Administration of the maximum tolerated dose (50 mg/kg) of 5-fluorouracil (FUra) to SCID mice bearing human breast MDA-MB-468 and MCF-7 adenocarcinoma tumor xenografts reduced tumor weight by 59 and 61%, respectively. Administration of 200 mg/kg FUra resulted in 100% mortality. Oral administration of uridine (1,320 mg/kg) alone, 2 h following the administration of 200 mg/kg FUra, did not rescue from FUra host toxicity as all the mice died. Administration of 120 mg/kg PTAU resulted in partial rescue from this lethal dose of FUra as 38% of inoculated mice survived and the tumor weights were reduced by approximately 67%. Coadministration of PTAU plus uridine resulted in complete rescue from the toxicity of FUra. All of the mice survived, and MDA-MB-468 and MCF-7 tumor weights were reduced by 97% and total remission, respectively. Doubling the FUra treatment dose to 400 mg/kg in the MDA-MB-468 inoculated mice, with the administration of the adjuvant combination treatment of PTAU plus uridine, was unsuccessful in rescuing from FUra toxicity as all the mice died. Lowering the dose of FUra to 300 mg/kg, under the same conditions, resulted in 67% mice survival, and the MCF-7 tumor weights were reduced by 100%. Treatment with uridine alone did not protect from FUra toxicity at 200, 300, and 400 mg/kg as all of the mice died. At the higher dose of 300 and 400 mg/kg FUra, PTAU alone had no rescuing effect. There was no significant difference between MDA-MB-468 and MCF-7 in their response to the different regimens employed in this study in spite of the fact that MDA-MB-468 is estrogen receptor negative while MCF-7 is estrogen receptor positive.

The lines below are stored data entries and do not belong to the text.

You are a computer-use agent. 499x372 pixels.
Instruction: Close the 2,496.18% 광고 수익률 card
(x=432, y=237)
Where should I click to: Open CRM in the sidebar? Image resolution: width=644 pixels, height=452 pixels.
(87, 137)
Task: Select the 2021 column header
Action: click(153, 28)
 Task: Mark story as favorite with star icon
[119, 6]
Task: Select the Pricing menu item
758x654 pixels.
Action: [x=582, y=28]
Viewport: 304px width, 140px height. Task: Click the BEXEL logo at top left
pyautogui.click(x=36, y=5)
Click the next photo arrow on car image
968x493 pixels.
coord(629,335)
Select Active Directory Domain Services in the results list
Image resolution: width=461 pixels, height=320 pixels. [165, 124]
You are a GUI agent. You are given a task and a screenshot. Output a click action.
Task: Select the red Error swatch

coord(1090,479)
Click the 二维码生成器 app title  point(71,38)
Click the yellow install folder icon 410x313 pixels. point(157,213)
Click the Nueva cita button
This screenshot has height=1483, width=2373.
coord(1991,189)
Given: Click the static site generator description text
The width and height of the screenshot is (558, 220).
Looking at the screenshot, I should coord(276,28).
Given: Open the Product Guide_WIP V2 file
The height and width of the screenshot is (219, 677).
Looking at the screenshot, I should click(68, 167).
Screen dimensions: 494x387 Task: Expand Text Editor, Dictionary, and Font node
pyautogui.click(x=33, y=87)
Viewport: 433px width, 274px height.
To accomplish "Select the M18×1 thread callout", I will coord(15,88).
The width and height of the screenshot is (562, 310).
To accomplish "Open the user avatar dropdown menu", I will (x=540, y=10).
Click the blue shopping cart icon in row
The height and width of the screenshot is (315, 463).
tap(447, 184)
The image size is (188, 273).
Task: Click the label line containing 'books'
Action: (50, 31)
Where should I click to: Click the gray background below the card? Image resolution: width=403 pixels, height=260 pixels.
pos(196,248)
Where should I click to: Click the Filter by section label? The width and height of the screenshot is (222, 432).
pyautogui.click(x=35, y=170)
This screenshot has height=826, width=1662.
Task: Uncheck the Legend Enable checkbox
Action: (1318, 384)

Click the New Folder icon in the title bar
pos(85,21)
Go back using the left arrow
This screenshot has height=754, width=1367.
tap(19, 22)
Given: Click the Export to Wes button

The present results demonstrate that the combination of PTAU plus uridine represents an exceptionally efficient method in increasing FUra chemotherapeutic efficacy while minimizing its host toxicity. The efficiency of the PTAU plus uridine combination can be attributed to the extraordinary effectiveness of this combination treatment in raising and maintaining higher levels of uridine in vivo (Al Safarjalani et al. in Cancer Chemo Pharmacol 55:541–551, 2005). Therefore, the combination of PTAU plus uridine can provide a better substitute for the massive doses of uridine necessary to rescue or protect from FUra host-toxicities, without the toxic side effects associated with such doses of uridine. The combination may also allow the escalation of FUra doses for better chemotherapeutic efficacy against human breast carcinoma, with the possibility of avoiding FUra host-toxicities. Alternatively, the combination of PTAU and uridine may be useful as an antidote in the few cases when cancer patients receive a lethal overdose of FUra.